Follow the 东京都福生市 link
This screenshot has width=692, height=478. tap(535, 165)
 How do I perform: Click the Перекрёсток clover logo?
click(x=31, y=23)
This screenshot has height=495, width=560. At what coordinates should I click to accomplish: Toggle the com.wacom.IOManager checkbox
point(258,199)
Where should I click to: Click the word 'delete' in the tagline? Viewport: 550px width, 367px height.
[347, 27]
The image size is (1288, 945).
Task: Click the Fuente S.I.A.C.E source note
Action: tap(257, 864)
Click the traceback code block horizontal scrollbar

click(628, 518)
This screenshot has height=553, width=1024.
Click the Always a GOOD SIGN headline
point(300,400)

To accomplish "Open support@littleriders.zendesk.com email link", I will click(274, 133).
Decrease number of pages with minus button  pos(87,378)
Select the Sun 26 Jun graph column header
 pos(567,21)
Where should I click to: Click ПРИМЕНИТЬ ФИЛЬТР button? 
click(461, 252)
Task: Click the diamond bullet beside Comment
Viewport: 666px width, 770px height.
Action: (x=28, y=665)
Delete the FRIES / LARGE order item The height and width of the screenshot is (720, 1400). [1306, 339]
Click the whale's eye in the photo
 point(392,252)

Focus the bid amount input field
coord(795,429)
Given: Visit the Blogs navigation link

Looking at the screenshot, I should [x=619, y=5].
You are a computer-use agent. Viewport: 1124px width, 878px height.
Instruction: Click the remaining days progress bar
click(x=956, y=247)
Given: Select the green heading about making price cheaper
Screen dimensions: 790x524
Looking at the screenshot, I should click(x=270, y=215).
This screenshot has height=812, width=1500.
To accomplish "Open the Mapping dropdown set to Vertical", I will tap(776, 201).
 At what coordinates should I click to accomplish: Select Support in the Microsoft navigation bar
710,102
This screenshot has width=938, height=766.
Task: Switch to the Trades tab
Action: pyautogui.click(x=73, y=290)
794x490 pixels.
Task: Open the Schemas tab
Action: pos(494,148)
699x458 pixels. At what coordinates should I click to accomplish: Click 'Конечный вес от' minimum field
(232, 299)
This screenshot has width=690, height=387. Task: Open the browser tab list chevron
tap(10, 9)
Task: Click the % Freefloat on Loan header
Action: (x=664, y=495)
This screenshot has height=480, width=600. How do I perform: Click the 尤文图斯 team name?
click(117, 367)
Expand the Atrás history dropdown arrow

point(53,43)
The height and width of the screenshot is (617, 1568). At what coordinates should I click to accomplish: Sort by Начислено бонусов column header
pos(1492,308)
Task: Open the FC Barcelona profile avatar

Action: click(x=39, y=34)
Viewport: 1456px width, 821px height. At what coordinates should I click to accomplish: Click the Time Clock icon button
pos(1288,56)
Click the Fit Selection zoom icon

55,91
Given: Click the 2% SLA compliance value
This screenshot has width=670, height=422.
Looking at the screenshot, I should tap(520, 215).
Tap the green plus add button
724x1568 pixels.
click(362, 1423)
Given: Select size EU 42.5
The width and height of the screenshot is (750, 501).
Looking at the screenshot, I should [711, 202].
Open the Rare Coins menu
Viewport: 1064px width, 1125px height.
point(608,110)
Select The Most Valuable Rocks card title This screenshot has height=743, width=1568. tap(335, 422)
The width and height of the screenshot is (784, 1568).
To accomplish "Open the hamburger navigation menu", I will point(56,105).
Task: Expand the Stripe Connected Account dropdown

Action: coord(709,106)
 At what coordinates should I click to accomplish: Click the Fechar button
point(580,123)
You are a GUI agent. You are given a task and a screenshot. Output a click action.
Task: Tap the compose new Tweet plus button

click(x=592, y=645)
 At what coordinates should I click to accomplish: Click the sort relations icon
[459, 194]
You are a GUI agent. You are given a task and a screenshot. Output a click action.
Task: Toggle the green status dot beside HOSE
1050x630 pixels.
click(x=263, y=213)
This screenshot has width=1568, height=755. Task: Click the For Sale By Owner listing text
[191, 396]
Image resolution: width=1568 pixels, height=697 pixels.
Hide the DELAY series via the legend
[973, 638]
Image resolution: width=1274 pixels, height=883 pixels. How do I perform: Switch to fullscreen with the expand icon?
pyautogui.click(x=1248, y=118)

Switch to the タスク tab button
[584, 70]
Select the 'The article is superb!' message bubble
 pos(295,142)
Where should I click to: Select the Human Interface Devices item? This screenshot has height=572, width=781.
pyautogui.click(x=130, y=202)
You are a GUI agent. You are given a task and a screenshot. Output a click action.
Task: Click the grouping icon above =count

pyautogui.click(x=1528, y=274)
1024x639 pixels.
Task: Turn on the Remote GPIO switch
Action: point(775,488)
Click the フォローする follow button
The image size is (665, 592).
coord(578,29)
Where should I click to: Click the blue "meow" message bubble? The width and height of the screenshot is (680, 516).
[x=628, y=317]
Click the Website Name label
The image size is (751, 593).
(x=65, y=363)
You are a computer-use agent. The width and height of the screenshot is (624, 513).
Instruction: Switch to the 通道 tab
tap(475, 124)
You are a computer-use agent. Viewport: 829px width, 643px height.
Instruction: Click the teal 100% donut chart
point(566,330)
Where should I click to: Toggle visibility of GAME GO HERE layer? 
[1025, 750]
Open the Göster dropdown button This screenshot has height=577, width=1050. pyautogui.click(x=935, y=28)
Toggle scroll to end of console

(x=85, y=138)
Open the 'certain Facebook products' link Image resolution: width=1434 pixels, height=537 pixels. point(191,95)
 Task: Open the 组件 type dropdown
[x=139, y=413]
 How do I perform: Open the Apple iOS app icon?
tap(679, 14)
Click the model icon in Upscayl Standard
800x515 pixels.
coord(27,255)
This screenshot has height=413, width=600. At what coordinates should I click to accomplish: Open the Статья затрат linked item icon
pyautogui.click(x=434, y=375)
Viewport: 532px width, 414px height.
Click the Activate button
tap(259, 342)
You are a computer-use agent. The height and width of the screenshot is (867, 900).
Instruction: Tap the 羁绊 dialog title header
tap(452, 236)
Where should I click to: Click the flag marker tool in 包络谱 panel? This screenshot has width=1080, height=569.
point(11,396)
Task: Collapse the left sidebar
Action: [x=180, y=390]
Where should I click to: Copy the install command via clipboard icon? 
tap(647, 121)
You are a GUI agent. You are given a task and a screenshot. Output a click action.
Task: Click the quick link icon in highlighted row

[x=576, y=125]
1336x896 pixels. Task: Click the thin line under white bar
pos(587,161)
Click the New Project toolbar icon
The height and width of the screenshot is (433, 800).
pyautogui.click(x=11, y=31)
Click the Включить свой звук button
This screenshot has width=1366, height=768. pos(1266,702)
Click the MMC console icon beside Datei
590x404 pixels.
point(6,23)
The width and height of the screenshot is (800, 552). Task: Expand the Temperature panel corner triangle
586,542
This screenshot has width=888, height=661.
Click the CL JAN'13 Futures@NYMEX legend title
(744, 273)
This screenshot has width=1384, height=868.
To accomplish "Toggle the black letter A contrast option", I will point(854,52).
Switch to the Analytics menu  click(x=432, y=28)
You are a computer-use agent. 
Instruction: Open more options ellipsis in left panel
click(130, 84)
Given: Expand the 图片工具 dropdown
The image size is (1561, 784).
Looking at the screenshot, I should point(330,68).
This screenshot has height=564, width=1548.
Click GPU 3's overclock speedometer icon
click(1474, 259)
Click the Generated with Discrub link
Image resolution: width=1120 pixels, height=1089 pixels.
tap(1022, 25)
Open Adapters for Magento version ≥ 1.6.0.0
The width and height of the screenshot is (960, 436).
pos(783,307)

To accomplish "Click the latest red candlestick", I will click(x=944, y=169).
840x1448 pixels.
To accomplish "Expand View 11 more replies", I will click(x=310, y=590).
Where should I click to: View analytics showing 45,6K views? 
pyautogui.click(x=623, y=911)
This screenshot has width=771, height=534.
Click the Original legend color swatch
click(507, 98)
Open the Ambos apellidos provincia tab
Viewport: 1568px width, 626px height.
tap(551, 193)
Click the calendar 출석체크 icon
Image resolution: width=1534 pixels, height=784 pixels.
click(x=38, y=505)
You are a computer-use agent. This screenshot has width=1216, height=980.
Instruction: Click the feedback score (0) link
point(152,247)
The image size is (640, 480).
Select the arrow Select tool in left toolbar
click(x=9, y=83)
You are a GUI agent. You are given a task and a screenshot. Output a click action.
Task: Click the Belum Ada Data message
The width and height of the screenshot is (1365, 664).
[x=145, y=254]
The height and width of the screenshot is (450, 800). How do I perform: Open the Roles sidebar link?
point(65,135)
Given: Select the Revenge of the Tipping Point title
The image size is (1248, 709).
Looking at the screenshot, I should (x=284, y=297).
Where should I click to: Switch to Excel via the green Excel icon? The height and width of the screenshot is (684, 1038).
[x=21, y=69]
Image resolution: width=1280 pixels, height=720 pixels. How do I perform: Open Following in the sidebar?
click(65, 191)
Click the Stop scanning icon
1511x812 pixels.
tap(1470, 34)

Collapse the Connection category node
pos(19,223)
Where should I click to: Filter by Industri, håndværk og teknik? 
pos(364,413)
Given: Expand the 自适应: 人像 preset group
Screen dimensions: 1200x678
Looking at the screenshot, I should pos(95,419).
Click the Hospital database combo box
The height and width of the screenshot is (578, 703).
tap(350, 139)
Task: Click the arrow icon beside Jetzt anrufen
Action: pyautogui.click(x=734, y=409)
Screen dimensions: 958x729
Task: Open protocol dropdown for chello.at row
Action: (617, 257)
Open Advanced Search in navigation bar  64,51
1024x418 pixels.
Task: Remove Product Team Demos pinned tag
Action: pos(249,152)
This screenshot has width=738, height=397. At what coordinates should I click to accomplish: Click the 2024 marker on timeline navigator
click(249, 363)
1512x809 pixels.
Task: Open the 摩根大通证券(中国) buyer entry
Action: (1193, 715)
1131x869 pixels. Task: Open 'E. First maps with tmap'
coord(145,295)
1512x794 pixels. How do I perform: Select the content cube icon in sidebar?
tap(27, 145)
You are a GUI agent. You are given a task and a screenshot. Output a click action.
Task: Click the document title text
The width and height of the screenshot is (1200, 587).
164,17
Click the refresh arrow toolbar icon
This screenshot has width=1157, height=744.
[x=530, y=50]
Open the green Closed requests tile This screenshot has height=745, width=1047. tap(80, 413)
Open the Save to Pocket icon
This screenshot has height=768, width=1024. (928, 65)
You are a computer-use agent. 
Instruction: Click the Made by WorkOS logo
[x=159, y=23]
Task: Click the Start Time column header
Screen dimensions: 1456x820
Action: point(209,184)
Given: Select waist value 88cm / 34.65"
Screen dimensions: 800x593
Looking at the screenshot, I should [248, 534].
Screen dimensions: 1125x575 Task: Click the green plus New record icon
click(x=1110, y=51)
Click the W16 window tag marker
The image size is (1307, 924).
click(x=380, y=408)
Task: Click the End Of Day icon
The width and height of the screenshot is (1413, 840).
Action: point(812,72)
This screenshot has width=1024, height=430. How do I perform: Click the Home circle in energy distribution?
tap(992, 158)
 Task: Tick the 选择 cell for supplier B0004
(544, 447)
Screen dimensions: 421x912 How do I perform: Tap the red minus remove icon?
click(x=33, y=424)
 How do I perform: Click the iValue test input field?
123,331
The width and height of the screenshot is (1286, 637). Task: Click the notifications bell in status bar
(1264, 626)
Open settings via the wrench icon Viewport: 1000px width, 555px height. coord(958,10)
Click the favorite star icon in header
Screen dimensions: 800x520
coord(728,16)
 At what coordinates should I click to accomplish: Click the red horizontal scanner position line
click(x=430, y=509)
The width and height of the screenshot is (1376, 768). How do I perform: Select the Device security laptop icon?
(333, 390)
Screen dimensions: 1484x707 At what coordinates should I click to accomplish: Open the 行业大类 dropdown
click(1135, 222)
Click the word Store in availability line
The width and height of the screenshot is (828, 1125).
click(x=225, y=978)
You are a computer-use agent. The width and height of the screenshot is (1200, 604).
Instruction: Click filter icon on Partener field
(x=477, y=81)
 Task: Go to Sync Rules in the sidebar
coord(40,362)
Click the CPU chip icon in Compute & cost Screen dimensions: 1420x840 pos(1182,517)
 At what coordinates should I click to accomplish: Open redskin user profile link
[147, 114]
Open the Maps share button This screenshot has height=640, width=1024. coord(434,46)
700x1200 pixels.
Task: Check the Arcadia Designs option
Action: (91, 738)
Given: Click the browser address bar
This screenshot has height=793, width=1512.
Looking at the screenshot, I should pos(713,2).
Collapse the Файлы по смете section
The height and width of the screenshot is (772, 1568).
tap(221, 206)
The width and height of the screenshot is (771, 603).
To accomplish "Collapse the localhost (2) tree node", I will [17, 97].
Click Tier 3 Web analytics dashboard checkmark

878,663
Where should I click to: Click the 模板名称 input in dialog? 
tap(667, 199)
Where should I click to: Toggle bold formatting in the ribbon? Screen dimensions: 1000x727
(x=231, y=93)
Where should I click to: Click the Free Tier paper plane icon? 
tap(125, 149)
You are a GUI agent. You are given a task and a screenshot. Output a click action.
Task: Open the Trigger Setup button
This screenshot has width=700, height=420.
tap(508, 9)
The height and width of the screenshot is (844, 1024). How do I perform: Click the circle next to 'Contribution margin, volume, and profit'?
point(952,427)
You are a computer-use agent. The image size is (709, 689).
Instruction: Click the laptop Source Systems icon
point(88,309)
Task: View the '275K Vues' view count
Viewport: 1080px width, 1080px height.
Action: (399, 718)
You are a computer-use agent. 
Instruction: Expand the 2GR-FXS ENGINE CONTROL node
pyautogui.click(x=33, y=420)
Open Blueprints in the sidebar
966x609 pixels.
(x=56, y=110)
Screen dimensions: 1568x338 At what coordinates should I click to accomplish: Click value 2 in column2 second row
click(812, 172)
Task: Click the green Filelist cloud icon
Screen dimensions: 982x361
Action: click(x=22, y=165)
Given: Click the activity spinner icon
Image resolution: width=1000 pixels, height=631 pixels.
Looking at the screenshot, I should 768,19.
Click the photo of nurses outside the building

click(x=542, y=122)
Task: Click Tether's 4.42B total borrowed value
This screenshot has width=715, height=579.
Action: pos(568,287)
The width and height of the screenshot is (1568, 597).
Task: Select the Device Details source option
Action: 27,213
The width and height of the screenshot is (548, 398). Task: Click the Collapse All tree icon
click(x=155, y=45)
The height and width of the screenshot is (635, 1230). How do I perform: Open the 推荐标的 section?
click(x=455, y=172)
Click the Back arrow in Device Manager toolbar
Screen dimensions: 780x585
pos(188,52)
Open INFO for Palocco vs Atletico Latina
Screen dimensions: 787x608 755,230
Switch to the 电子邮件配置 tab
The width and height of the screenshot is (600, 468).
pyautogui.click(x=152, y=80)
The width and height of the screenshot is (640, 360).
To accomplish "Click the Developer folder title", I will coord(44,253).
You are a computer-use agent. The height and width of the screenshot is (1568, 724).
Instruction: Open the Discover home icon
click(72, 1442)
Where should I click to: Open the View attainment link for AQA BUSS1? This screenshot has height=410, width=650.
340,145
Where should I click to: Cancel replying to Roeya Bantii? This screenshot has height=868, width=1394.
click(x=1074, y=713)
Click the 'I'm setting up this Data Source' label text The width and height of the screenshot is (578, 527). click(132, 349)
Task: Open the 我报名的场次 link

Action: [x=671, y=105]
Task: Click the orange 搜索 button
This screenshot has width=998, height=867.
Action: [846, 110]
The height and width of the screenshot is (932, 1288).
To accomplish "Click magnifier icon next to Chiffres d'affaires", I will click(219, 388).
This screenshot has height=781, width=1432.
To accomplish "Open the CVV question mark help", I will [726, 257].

########################################

Task item >>
In the listing above, the lines from the one containing "Open the green" through the one containing "Given: Select waist" must be set down exactly, with no other lines.

Answer below >>
Open the green Closed requests tile This screenshot has height=745, width=1047. tap(80, 413)
Open the Save to Pocket icon
This screenshot has height=768, width=1024. (928, 65)
You are a computer-use agent. 
Instruction: Click the Made by WorkOS logo
[x=159, y=23]
Task: Click the Start Time column header
Screen dimensions: 1456x820
Action: point(209,184)
Given: Select waist value 88cm / 34.65"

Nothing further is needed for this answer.